The Federal Government's Office of Research Integrity (ORI) has reported findings of scientific misconduct on the part of a data manager who worked at hospitals conducting breast cancer treatment studies sponsored by the National Cancer Institute (NCI). ORI's findings appeared in the Federal Register on Feb. 4.

ORI found that the data manager fabricated and/or falsified data for three individual patients, one in each of three different clinical trials. "Each of these trials had a large number of patients and was conducted at many institutions," said Richard Ungerleider, M.D., chief of NCI's Clinical Investigations Branch. "The fabricated data, involving as it did just one patient on each trial, will not affect these trials' results."

The three studies were large, multicenter, randomized, controlled trials of chemotherapy treatments for breast cancer conducted by the National Surgical Adjuvant Breast and Bowel Project (NSABP), one of NCI's Clinical Trials Cooperative Groups.

The trials were:

NSABP B-09, adjuvant chemotherapy with and without tamoxifen (Nolvadex). This trial included 2,697 patients at 83 institutions; patients were accrued between 1977 and 1981.

NSABP B-12, adjuvant chemotherapy with and without doxorubicin (Adriamycin). This trial included 1,106 patients at 98 institutions; patients were accrued between 1981 and 1984.

NSABP B-22, adjuvant chemotherapy with high-dose, standard-dose, or intensified-dose cyclophosphamide. This trial included 2,305 patients at 198 institutions. Patients were accrued between 1989 and 1991.

The scientific misconduct in all three cases related to telephone contacts with patients. The data manager maintained contact with some of the patients who had participated in these trials at two Chicago-area hospitals. His contacts were made as part of the follow-up phase of the studies. ORI found that, for three patients, the data manager falsified and/or fabricated telephone contacts and information, including the patients' survival status.

NCI and the cooperative groups it sponsors to conduct clinical trials have a number of safeguards against scientific misconduct, including on-site auditing and quality-control systems. However, in a system that involves thousands of patients and investigators at hundreds of institutions, improprieties may sometimes occur, said NCI Director Richard Klausner, M.D. "We have a system in place to monitor these trials to assure the quality of the data that is collected, and if we find a problem, we have existing mechanisms to address it," he said.

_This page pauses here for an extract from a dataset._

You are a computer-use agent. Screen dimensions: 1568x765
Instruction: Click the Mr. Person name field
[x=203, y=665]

Norman Wolmark, M.D., chairman of the NSABP, said that he hopes this finding does not erroneously cause women treated for breast cancer to question its effectiveness. "The NSABP has state-of-the-art procedures in place to monitor the women and men who participate in its clinical trials," he said. "The public should remain confident that these procedures work to protect them."

The problems with the data were discovered in 1996 by NSABP, which had added a retrospective component to its routine quality assurance program that audits information coming out of its studies. The new component used computer software to check various data points. Unexplainable discrepancies were reported by NSABP to NCI, which in turn notified ORI.

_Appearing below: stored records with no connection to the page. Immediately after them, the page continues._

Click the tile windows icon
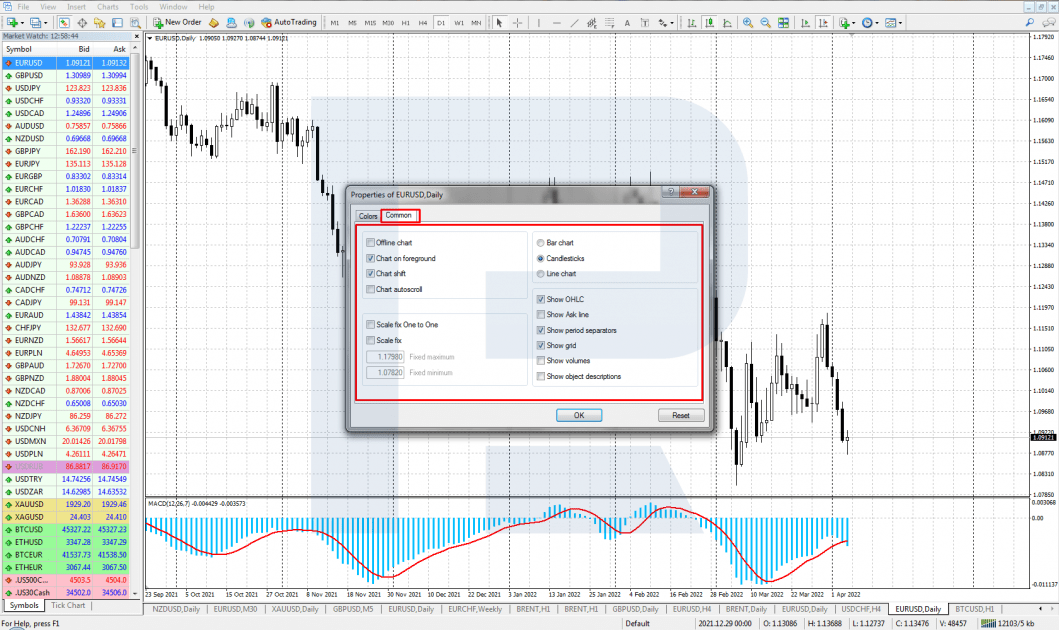Image resolution: width=1059 pixels, height=630 pixels. point(783,22)
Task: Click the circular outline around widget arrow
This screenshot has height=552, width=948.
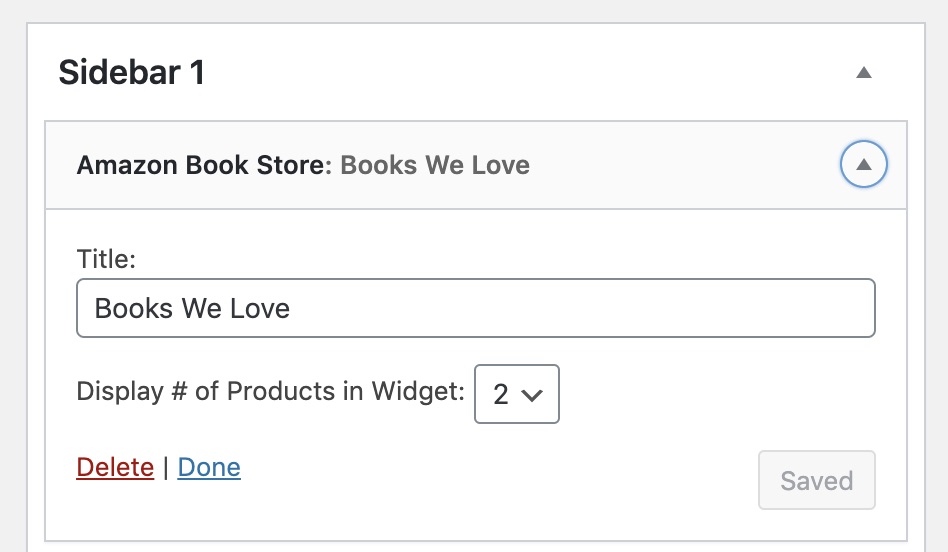Action: (846, 165)
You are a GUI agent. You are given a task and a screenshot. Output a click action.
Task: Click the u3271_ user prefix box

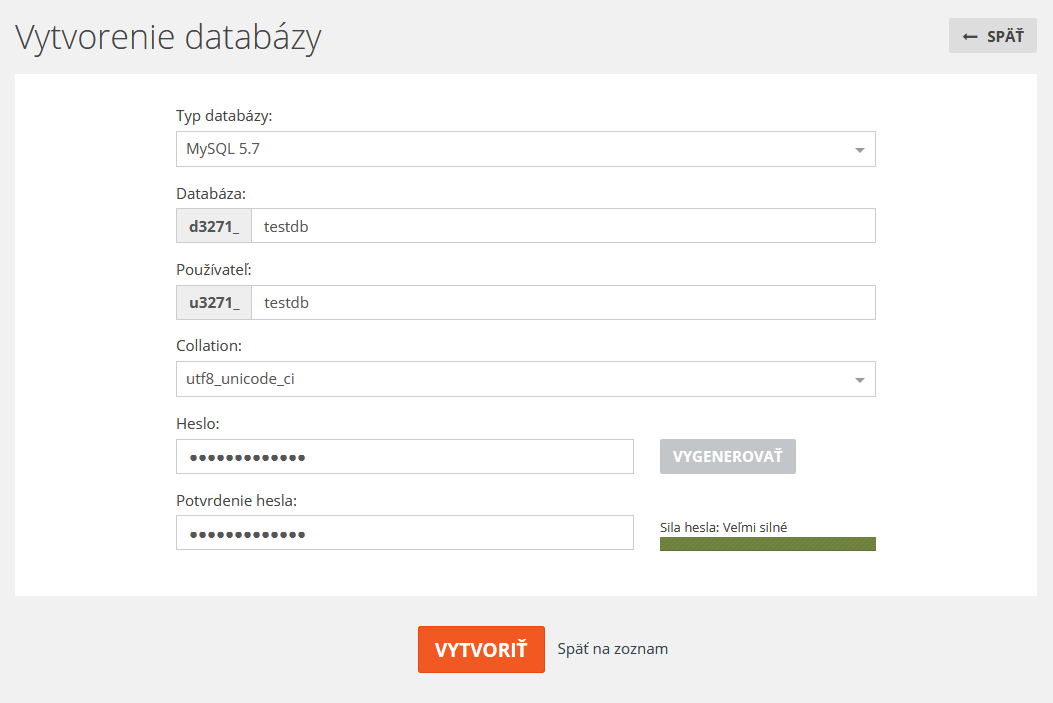(x=214, y=302)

ORI requested formal investigations at the institutions in which the data manager had worked: Rush-Presbyterian-St. Luke's Medical Center, Chicago, and MacNeal Cancer Center, then affiliated with Northwestern University, Chicago. Based on the evidence and findings by Rush-Presbyterian and Northwestern, ORI found that the data manager had intentionally falsified and/or fabricated data for these three patients. As a result of these findings, ORI has instituted administrative actions which limit the data manager's participation in research funded by the U.S. Public Health Service.

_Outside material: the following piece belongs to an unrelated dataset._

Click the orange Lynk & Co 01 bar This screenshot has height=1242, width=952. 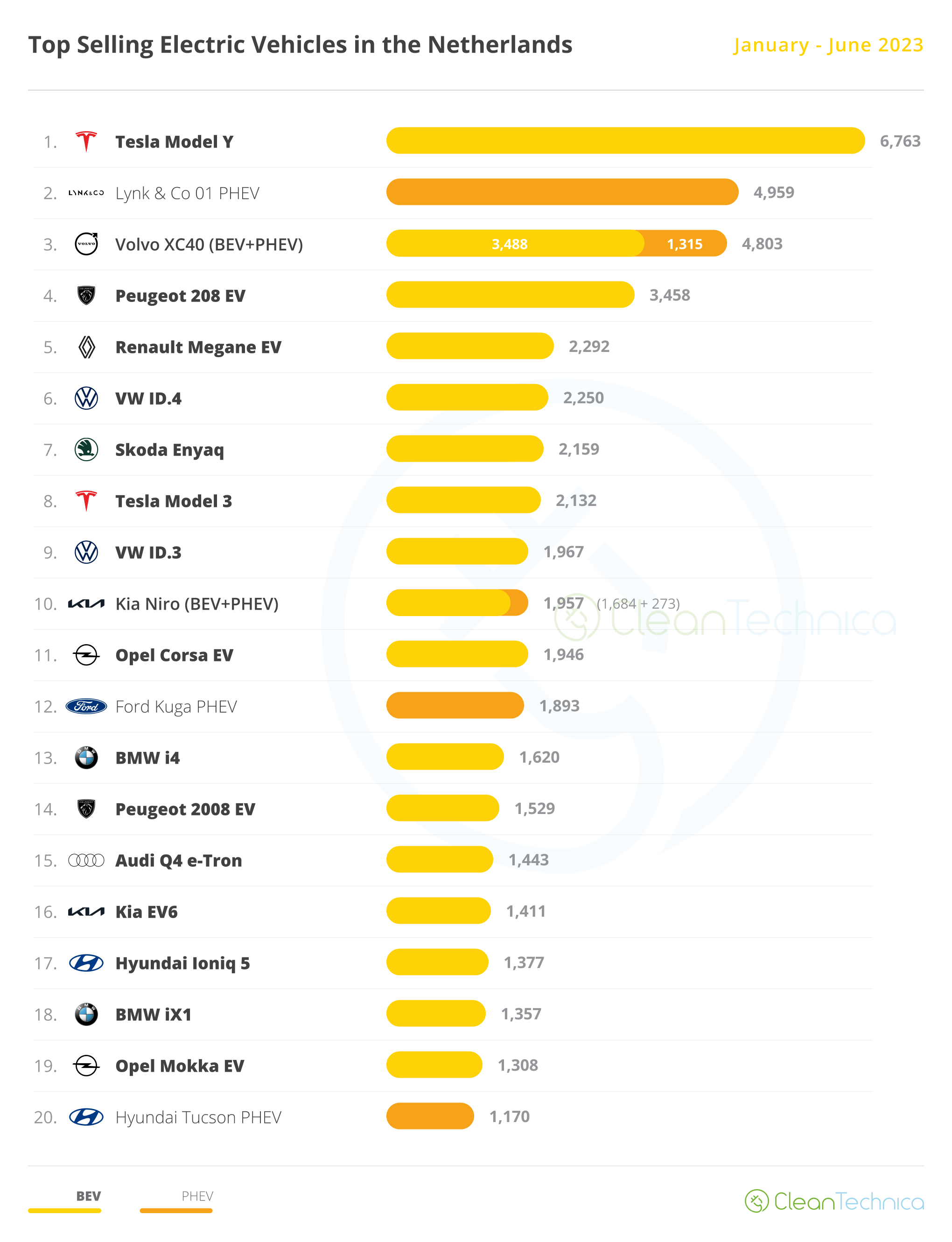(562, 192)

The news section of NCI's clinical trials Web site (http://cancertrials.nci.nih.gov) contains this "Note to Reporters and Editors" with a link to the Federal Register notice. The online statement also contains a link to monitoring guidelines for NCI-sponsored clinical trials (Guidelines for Monitoring of Clinical Trials for Cooperative Groups and CCOP Research Bases) from NCI's Clinical Trials Monitoring Branch.